Your assignment
Exact reproduction of the following data is required.
------ Data under study ------
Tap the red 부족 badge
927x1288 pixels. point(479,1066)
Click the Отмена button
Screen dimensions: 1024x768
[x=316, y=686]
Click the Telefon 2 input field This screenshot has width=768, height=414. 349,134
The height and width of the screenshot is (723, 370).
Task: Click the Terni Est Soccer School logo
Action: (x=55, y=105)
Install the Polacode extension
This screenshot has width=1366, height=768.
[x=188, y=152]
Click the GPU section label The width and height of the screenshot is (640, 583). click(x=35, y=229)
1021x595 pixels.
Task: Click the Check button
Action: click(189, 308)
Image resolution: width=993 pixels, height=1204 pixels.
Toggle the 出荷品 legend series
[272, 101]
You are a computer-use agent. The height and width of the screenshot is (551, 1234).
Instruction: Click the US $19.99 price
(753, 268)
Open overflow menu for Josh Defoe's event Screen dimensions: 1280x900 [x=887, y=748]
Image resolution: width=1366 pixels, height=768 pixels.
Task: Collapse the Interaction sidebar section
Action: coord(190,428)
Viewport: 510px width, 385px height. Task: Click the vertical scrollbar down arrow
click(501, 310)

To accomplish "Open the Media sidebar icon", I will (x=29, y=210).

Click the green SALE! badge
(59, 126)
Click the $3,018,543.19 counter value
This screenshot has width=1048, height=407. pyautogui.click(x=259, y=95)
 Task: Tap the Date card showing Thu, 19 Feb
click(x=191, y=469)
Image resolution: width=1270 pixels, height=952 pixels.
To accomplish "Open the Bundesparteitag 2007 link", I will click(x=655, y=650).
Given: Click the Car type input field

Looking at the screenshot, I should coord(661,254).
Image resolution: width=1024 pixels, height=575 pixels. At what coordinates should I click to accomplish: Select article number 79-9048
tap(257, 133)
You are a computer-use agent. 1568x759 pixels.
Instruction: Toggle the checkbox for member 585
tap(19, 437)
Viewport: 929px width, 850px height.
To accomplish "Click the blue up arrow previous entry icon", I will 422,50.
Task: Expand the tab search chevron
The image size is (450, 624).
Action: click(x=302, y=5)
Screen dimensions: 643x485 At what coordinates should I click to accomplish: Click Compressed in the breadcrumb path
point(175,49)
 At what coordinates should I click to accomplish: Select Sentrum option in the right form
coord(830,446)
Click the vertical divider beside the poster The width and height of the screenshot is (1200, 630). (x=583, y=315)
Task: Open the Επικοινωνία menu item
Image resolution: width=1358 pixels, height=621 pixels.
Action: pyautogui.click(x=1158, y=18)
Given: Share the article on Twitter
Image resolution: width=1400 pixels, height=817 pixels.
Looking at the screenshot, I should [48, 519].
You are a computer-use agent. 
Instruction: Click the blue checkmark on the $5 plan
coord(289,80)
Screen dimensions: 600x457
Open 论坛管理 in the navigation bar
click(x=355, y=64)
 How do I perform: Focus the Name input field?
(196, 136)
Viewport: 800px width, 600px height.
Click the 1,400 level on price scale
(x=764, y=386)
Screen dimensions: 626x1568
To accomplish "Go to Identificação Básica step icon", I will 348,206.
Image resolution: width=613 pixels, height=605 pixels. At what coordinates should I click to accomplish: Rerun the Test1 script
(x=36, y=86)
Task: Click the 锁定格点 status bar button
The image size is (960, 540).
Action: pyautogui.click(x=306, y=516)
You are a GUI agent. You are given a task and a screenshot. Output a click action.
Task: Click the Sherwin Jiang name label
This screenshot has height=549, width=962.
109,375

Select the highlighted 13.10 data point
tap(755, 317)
------
Result
Tap the red 부족 badge
927x1288 pixels. point(479,1066)
Click the Отмена button
Screen dimensions: 1024x768
[x=316, y=686]
Click the Telefon 2 input field This screenshot has width=768, height=414. 349,134
The height and width of the screenshot is (723, 370).
Task: Click the Terni Est Soccer School logo
Action: (x=55, y=105)
Install the Polacode extension
This screenshot has width=1366, height=768.
[x=188, y=152]
Click the GPU section label The width and height of the screenshot is (640, 583). click(x=35, y=229)
1021x595 pixels.
Task: Click the Check button
Action: click(189, 308)
Image resolution: width=993 pixels, height=1204 pixels.
Toggle the 出荷品 legend series
[272, 101]
You are a computer-use agent. The height and width of the screenshot is (551, 1234).
Instruction: Click the US $19.99 price
(753, 268)
Open overflow menu for Josh Defoe's event Screen dimensions: 1280x900 [x=887, y=748]
Image resolution: width=1366 pixels, height=768 pixels.
Task: Collapse the Interaction sidebar section
Action: coord(190,428)
Viewport: 510px width, 385px height. Task: Click the vertical scrollbar down arrow
click(501, 310)

To accomplish "Open the Media sidebar icon", I will (x=29, y=210).

Click the green SALE! badge
(59, 126)
Click the $3,018,543.19 counter value
This screenshot has width=1048, height=407. pyautogui.click(x=259, y=95)
 Task: Tap the Date card showing Thu, 19 Feb
click(x=191, y=469)
Image resolution: width=1270 pixels, height=952 pixels.
To accomplish "Open the Bundesparteitag 2007 link", I will click(x=655, y=650).
Given: Click the Car type input field

Looking at the screenshot, I should coord(661,254).
Image resolution: width=1024 pixels, height=575 pixels. At what coordinates should I click to accomplish: Select article number 79-9048
tap(257, 133)
You are a computer-use agent. 1568x759 pixels.
Instruction: Toggle the checkbox for member 585
tap(19, 437)
Viewport: 929px width, 850px height.
To accomplish "Click the blue up arrow previous entry icon", I will 422,50.
Task: Expand the tab search chevron
The image size is (450, 624).
Action: click(x=302, y=5)
Screen dimensions: 643x485 At what coordinates should I click to accomplish: Click Compressed in the breadcrumb path
point(175,49)
 At what coordinates should I click to accomplish: Select Sentrum option in the right form
coord(830,446)
Click the vertical divider beside the poster The width and height of the screenshot is (1200, 630). (x=583, y=315)
Task: Open the Επικοινωνία menu item
Image resolution: width=1358 pixels, height=621 pixels.
Action: pyautogui.click(x=1158, y=18)
Given: Share the article on Twitter
Image resolution: width=1400 pixels, height=817 pixels.
Looking at the screenshot, I should [48, 519].
You are a computer-use agent. 
Instruction: Click the blue checkmark on the $5 plan
coord(289,80)
Screen dimensions: 600x457
Open 论坛管理 in the navigation bar
click(x=355, y=64)
 How do I perform: Focus the Name input field?
(196, 136)
Viewport: 800px width, 600px height.
Click the 1,400 level on price scale
(x=764, y=386)
Screen dimensions: 626x1568
To accomplish "Go to Identificação Básica step icon", I will 348,206.
Image resolution: width=613 pixels, height=605 pixels. At what coordinates should I click to accomplish: Rerun the Test1 script
(x=36, y=86)
Task: Click the 锁定格点 status bar button
The image size is (960, 540).
Action: pyautogui.click(x=306, y=516)
You are a GUI agent. You are given a task and a screenshot. Output a click action.
Task: Click the Sherwin Jiang name label
This screenshot has height=549, width=962.
109,375

Select the highlighted 13.10 data point
tap(755, 317)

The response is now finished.